Update: Capitol Police confirm officer’s death; 68 now charged in D.C. riot, mayor calls for terrorism investigation

Supporters of President Donald Trump riot against the Electoral College vote count on Wednesday in protest of Trump's loss to President-elect Joe Biden, prompting a lockdown of the Capitol Building. Photo by Leigh Vogel/UPI

Washington, D.C., Jan. 7 (UPI) — A Capitol Police officer has died and at least 68 people have been charged with crimes following a siege by supporters of President Donald Trump on the U.S. Capitol that Washington, D.C., Mayor Muriel Bowser on Thursday called “acts of domestic terrorism and sedition” and requested the Joint Terrorism Task Force to investigate.

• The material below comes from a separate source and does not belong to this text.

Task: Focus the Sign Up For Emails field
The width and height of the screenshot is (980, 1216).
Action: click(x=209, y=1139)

U.S. Capitol Police confirmed late Thursday that an officer injured during the siege on the Capitol has died. Officer Brian D. Sicknick died at 9:30 p.m. ET due to “injuries sustained while on-duty,” the Capitol Police statement said.

Sicknick was injured during a physical confrontation with protesters and collapsed after returning to his division office when he was taken to local hospitals, the statement said, adding his death is being investigated by the homicide branch of the Metropolitan Police Department.

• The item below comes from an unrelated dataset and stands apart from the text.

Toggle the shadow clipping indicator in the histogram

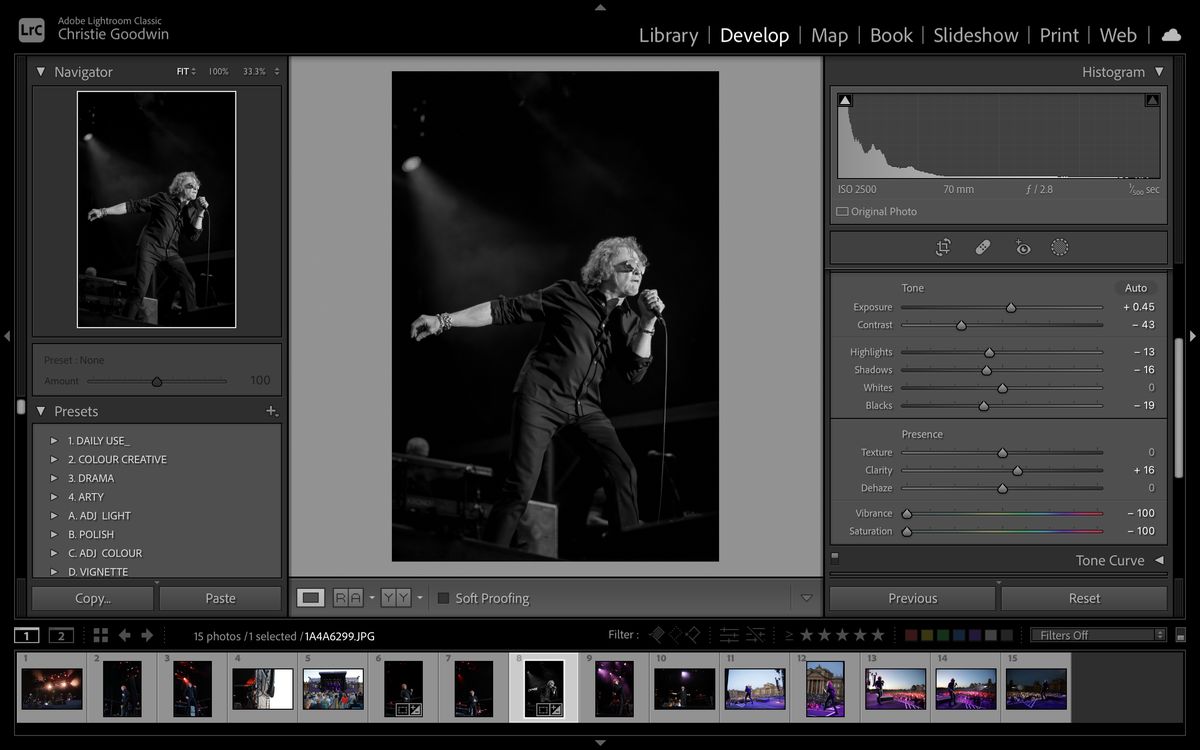coord(845,99)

Earlier Thursday, Rep. Dean Phillips, R-Minn., wrote on Twitter that he’d been advised that a U.S. Capitol Police officer had died after sustaining injuries during the riot.

However, U.S. Capitol Police in response said the reports were “not accurate” a few hours before Sicknick died.

In a press conference Thursday, Bowser said the mob’s failure a day earlier to stop Congress from certifying the presidential election win by President-elect Joe Biden shows democracy prevailed.

“This should send a clear message to our nation and the world that despite actions of an unhinged president and those that believe the baseless conspiracies that have been peddled by him and by other elected officials that the United States remains strong,” she said.

During the siege, one officer discharged their weapon, striking a woman who was transported to a local hospital where she was pronounced dead. The woman was identified as Ashli Babbitt, of Ocean Beach, Calif.

A man and two women in the area of the Capitol grounds also died Wednesday due to medical emergencies, Capitol Police said.

The D.C. Police Department identified the deceased as Rosanne Boyland, 43, of Kennesaw, Ga.; Benjamin Philips, 50, of Ringtown, Pa., and Kevin Greeson, 55, of Athens, Ala.

At least 56 officers were injured during the day, D.C. Police Department said Thursday afternoon. Two remained hospitalized.

The police chief said earlier Thursday that of the two officers hospitalized, one was suffered facial injuries from being struck with a projectile and the other sustained serious injuries when they were pulled into a crowd and assaulted.

Fifty of those arrests resided in 18 states with only one person arrested from D.C. and 11 from Maryland and Virginia, according to police.

D.C. metropolitan Police Chief Robert Contee III told reporters during the press conference that of the arrests, 41 occurred on Capitol grounds.